После нескольких выходных, проведенных в главном зале, Боб осмелел и начал осматривать поезда внутри, пока они стояли на станции. Было приятно быть в движении подобно многим другим, идти по проходу, протискиваясь мимо мужчин и женщин, в то время как те рассаживались или укладывали свой багаж на верхние полки. “Прошу прощенья, – нравилось говорить ему, – извините, пожалуйста”. Пройдя все вагоны до последнего или заслышав с перрона клич “Посадка заканчивается!”, он выходил из поезда и возвращался на длинную деревянную скамью или же через мост брел обратно домой с тем, чтобы, проснувшись наутро, заново перебрать в уме свои вчерашние впечатления.
Однажды в мае Боб в пятницу, придя из школы, увидел, что мать расхаживает по гостиной, курит и пьет коктейль, лицо ее сильно накрашено, волосы в бигудях, а до хруста новое платье перекинуто через спинку дивана.
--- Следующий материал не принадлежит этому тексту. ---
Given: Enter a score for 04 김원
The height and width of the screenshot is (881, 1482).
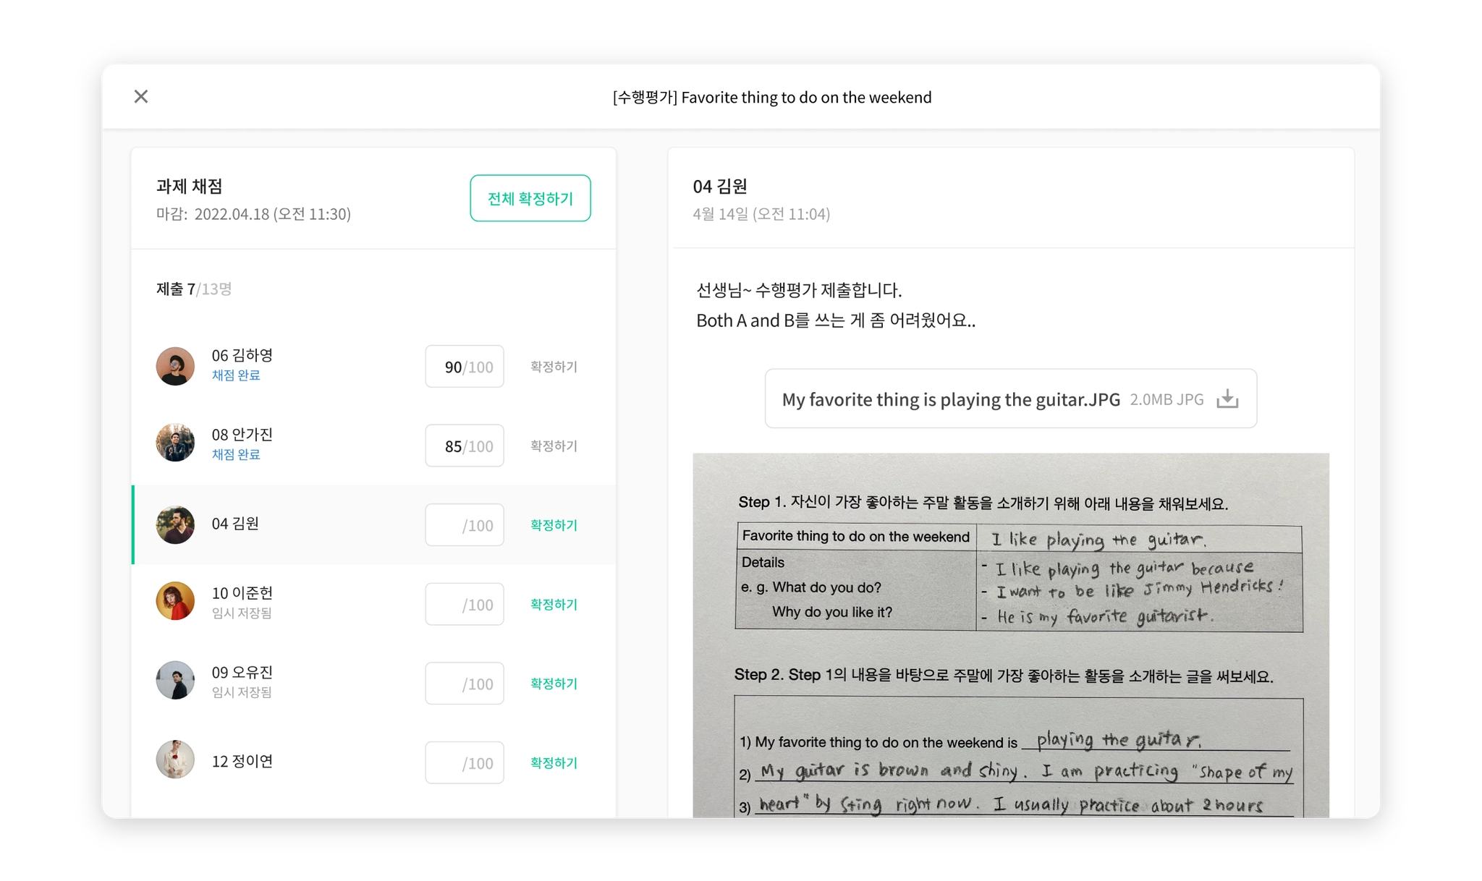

Она объяснила Бобу, что вечером устраивает, как она выразилась, “прием” и что Бобу придется переночевать сегодня у ее сослуживицы, на другом конце города.
– У нее мальчик примерно твоего возраста. Его зовут Рори, и, похоже, он славный парень, я уверена, вы подружитесь и хорошо проведете время.
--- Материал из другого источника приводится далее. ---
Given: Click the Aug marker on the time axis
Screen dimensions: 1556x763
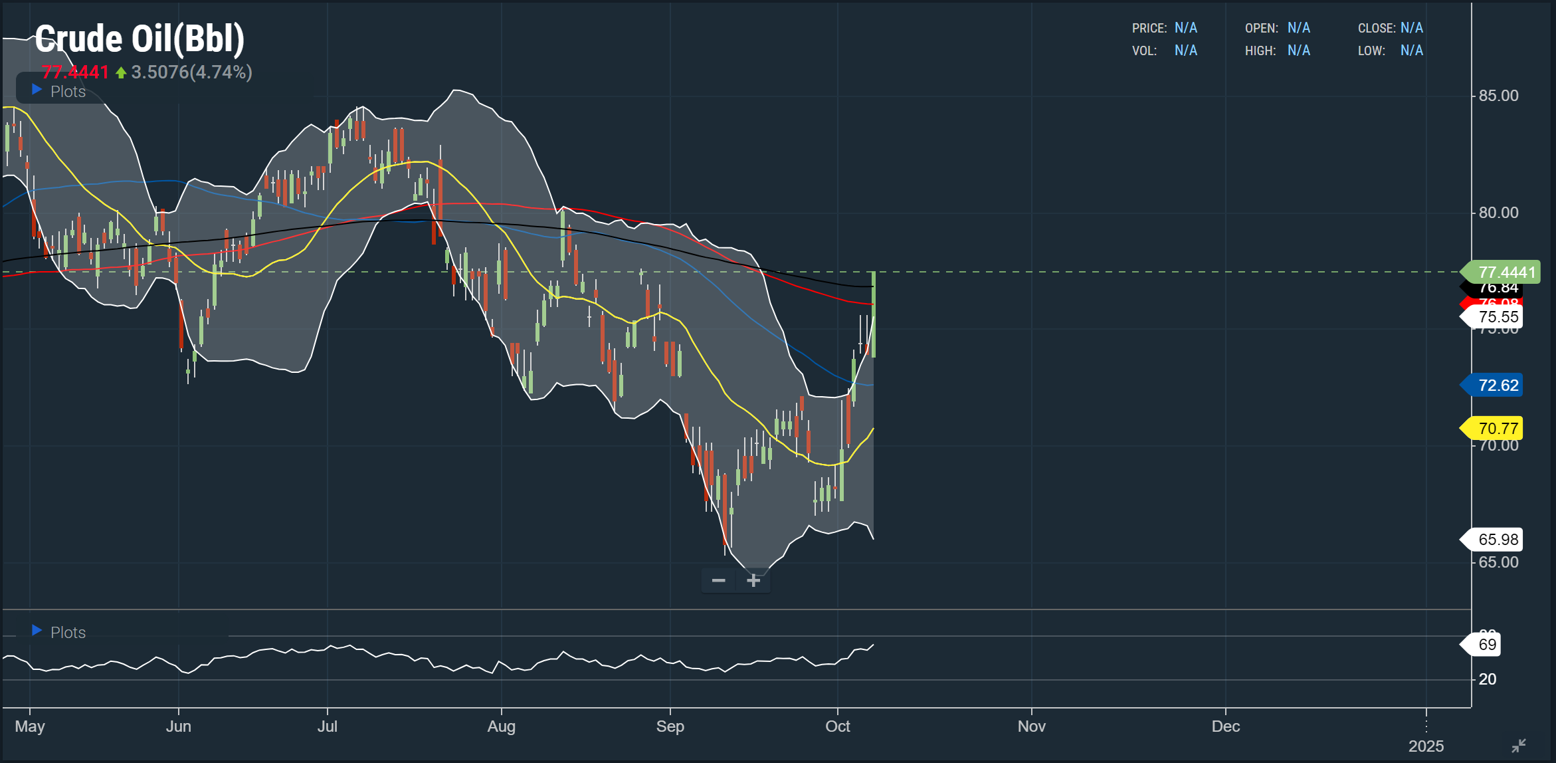Looking at the screenshot, I should pos(501,726).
Боб прежде никогда еще ни у кого не ночевал, ему страшно этого не хотелось, и он принялся упрашивать мать, выдвигая условия: всю ночь он просидит в своей комнате; он не издаст ни звука; никто из тех, кто приглашен на этот “прием”, даже не почует, что он вообще там есть. Но мать отвечала отказом, и тон у нее был непреклонный. Она приказала ему собрать сумку, и Боб, забрав в своей комнате тот самый рюкзак для побега, первым вышел из дома и сел в машину. Вскоре и мать появилась в розовой прозрачной косынке поверх бигудей, что-то сама себе говоря и поматывая указательным пальцем с красным ногтем, на котором болтались ключи. Пока они ехали через город, она попыталась подбодрить Боба воспоминаниями о ночевках своей юности: игры, в которые они играли с подружками, приступы безумного смеха и то, как они пытались всю ночь не уснуть, и никогда это у них не получалось.
– Может, вы с Рори все же пройдете эту дистанцию, а? Проболтаете до рассвета.